Kita bangsa yang tidak pernah melupakan sejarah. Pemerintah telah memberikan penghargaan dan apresiasi atas peran historis para santri dalam perjuangan kemerdekaan.
Kala itu, tanggal 17 September 1945, KH. Hasyim Asyari mengeluarkan fatwa jihad bahwa "Memperjuangkan tanah air sebuah ijtihaj bahwa perjuangan membela tanah air sebagai suatu jihad fisabilillah". Fatwa ini merupakan penjelasan atas pertanyaan Presiden Sukarno yang memohon fatwa hukum mempertahankan kemerdekaan bagi umat Islam.
Tanggal 21-22 Oktober PBNU menggelar rapat konsul NU se Jawa -- Madura. Hasilnya, keluar resolusi jihad sekaligus yang menguatkan fatwa jihad KH. Hasyim Asyari.
Fatwa resolusi jihad berisi : "Berperang menolak dan melawan pendjadjah itoe Fardloe 'ain (jang haroes dikerdjakan oleh tiap-tiap orang Islam, laki-laki, perempoean, anak-anak, bersendjata ataoe tidak) bagi jang berada dalam djarak lingkaran 94 km dari tempat masoek dan kedoedoekan moesoeh. Bagi orang-orang jang berada di loear djarak lingkaran tadi, kewadjiban itu djadi fardloe kifajah (jang tjoekoep, kalaoe dikerdjakan sebagian sadja)..."
Artinya resolusi jihad lahir dari sebuah semangat luar biasa dari tokoh agama (muslim) dan juga  tokoh nasionalis/politik bangsa. Itulah kebersamaan yang sudah ditunjukkan oleh para pendiri bangsa.

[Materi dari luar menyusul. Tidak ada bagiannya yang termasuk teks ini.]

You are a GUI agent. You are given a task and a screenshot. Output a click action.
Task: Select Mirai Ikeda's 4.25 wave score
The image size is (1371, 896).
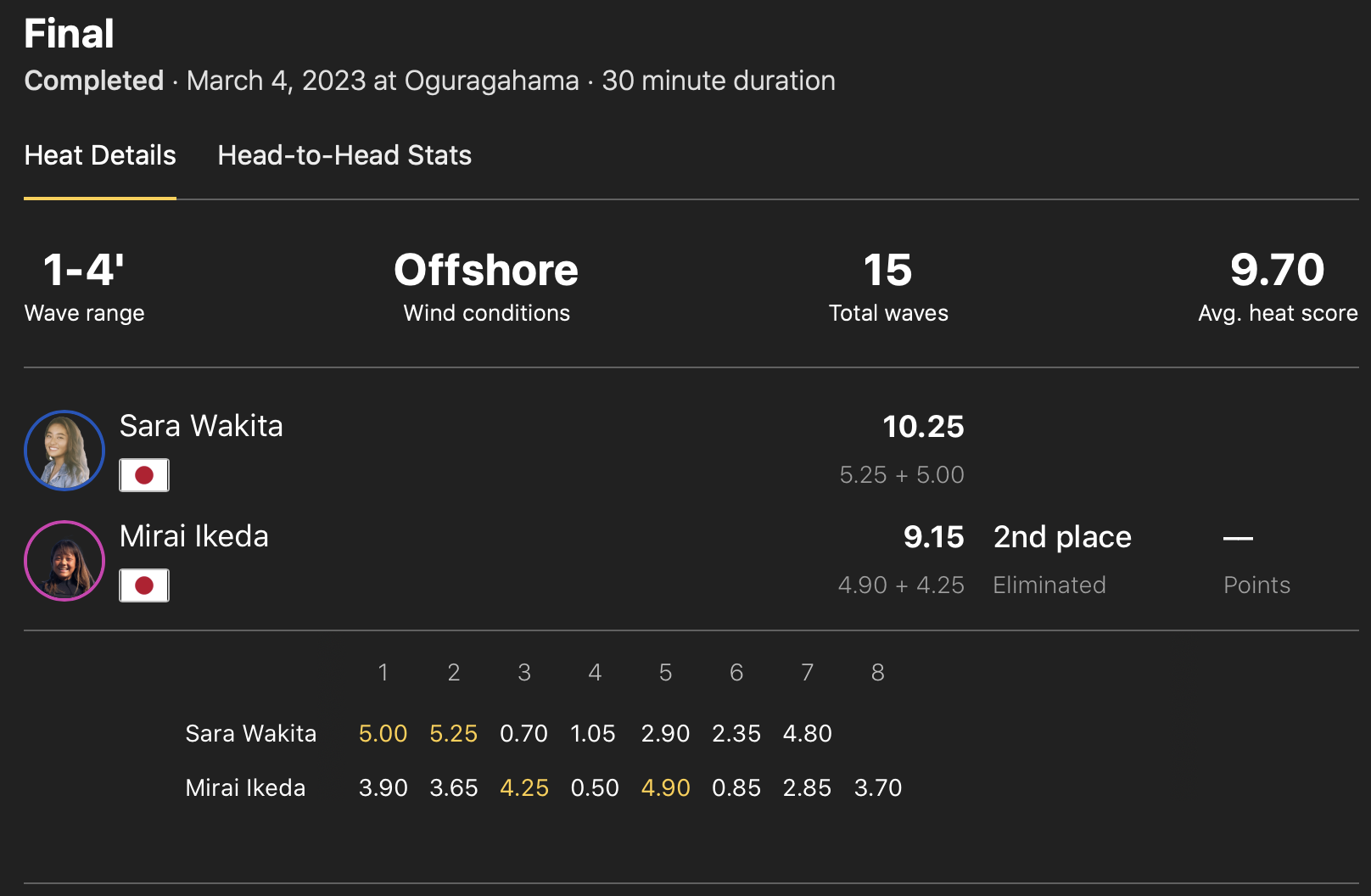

Kebersamaan tokoh agama dan tokoh politik, selain pada sejarah hari santri juga kita rasakan betul dari lahirnya Pancasila. Melalui Keputusan Presiden Nomor 24 Tahun 2016 menetapkan tanggal 1 Juni 1945 sebagai Hari Lahir Pancasila.
Kata Pancasila pertama kali diucapkan oleh Soekarno di sidang Badan Penyelidik Usaha-usaha Persiapan Kemerdekaan Indonesia (BPUPKI) pada 1 Juni 1945.
Pada perkembangannya, pada sidang PPKI disepakati Penghilangan tujuh kata dalam Piagam Jakarta yaitu  Berdasarkan kepada Ke-Tuhanan dengan kewajiban menjalankan syari'at Islam bagi pemeluk-pemeluknya" diubah menjadi "berdasar atas ke-Tuhanan Yang Maha Esa.
Disitu KH. Wahid Hasyim berusaha meya-kinkan Ki Bagus Hadikusumo agar bisa menerima perubahan-perubahan. Jadi kehadiran KH. Wahid Hasyim pada detik-detik jelang perubahan sila pertama itu memiliki arti yang sangat penting dalam relasi Islam dengan agama-agama lain, maupun pada kaitannya dengan pengokohan nilai-nilai kebangsaan.
Jadi, kebanggaan kita kepada santri, adalah keikhlasannnya memberikan kontribusi bagi pertiwi. Para santri adalah aset bangsa ini, yang akan selalu mampu memberi warna keindahan dan kebersamaan dalam ke-Bhinneka-an.